このように水を供えるのは「仏様や亡くなった方の、喉を潤すため」とお考えの方が多いのではないでしょうか。
しかしながら、亡くなった方々が往生された阿弥陀様のお浄土には「八功徳水(はっくどくすい)」という“八つの功徳のある”(甘味・冷たい・軟らかい・かろやか・浄らか・無臭・のどにまろやか・お腹をこわさない)水がふんだんにたたえられた池があり、わざわざ私たちが消毒した水を供える必要はないわけです。このことは「阿弥陀経」というお経の中にも説かれており、この上もなく清浄で、美しい八つの徳を持つ水に恵まれた国土であると説明されています。細かく云えば、仏様の世界においでになる方々は「喉の渇きを感じることなど あり得ないのです。」
さらに、こうした「喉の渇きを潤すため」という行為は追善の意味合いが濃く、阿弥陀様のお心には添いません。ですから浄土真宗では、湯呑やコップを使って「仏様や亡くなられた方々に飲んでいただく」ような水の供え方はしないのです。とは言っても、「お水そのものがいけない」というわけではありません。
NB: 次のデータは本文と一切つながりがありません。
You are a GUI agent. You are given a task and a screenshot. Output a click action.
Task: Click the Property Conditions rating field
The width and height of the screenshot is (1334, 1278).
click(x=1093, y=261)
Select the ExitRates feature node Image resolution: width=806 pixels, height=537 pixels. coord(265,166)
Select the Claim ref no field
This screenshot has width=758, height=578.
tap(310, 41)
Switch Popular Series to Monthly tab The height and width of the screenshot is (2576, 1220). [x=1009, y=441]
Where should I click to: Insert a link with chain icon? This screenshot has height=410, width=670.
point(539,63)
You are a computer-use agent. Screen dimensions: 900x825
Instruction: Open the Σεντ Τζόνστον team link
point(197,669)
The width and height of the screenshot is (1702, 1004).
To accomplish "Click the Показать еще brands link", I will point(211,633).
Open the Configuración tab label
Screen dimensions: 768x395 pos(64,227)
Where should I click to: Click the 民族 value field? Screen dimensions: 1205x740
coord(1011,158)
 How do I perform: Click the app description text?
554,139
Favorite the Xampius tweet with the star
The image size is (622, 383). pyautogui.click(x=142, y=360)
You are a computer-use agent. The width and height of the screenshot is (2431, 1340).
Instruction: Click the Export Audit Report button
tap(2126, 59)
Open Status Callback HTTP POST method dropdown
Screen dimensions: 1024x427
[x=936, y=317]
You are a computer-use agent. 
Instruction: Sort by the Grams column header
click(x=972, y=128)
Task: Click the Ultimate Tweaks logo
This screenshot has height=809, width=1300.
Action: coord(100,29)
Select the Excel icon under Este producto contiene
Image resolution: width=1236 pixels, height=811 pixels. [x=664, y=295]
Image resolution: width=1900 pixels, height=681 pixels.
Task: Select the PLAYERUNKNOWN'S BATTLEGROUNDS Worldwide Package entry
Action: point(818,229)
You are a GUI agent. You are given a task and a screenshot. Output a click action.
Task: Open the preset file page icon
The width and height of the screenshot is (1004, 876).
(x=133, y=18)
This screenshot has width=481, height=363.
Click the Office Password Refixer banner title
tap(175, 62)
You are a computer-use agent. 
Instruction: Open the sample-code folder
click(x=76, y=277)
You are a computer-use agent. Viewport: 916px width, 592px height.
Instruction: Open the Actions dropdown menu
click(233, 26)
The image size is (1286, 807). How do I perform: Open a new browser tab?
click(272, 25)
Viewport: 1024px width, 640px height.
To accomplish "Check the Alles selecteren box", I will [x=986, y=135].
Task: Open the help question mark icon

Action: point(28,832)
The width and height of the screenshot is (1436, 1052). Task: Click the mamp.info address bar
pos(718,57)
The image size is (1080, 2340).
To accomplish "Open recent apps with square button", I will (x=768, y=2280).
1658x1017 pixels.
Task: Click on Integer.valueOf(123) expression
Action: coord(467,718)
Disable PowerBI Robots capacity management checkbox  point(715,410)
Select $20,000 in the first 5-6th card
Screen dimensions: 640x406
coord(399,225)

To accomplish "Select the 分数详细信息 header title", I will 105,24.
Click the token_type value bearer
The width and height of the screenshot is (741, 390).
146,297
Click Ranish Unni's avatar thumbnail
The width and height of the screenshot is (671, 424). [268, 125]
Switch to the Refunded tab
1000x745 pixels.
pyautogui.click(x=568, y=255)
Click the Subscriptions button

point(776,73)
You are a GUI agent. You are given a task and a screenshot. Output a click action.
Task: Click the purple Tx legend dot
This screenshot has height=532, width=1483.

 浄土真宗では華瓶(けびょう)という小さな一対の花入れの仏具を用いて、そこに水を入れ、樒または青木(色花は用いない)をお供えします。仏事には一定の作法があり、ご飯をお供えするのにお茶碗ではなく仏飯器を用いるようにお水を供えるには華瓶を用いるのです。樒や青木を入れるのは香木だからで、つまり香水にしてお供えさせていただくのです。阿弥陀様のめぐみを浄らかな香水にして供えるところに、敬いと感謝の心が込められていると言えます。なお、華瓶がなければ敢えて水を供える必要はなく、湯呑やコップで水は絶対に供えません。詳しい仏壇の荘厳の仕方はお寺からお配りしている聖典の後ろの方に記載されています。ぜひ、一度ご自分のお飾りの仕方(荘厳)が間違っていないか、確認してみて下さい。
今回は副住職の娘がお彼岸詣りで気がついたこと・気になったことを書かせて頂きました。(添削は住職です)   結局、再三住職が書かせて頂いていることが、活かされていないと云うことになります。結局、何度書いても読んで下さらない方は、読んで下さらないと云う事でしょう。
三つ付いている蝋燭立てや香炉の足も未だに二つが前にきているお宅が何軒もあります。本当に情けないことです。
「継続は力なり」と云う言葉がありますが、何回同じ事を書けば気付き、直して下さるのでしょうか?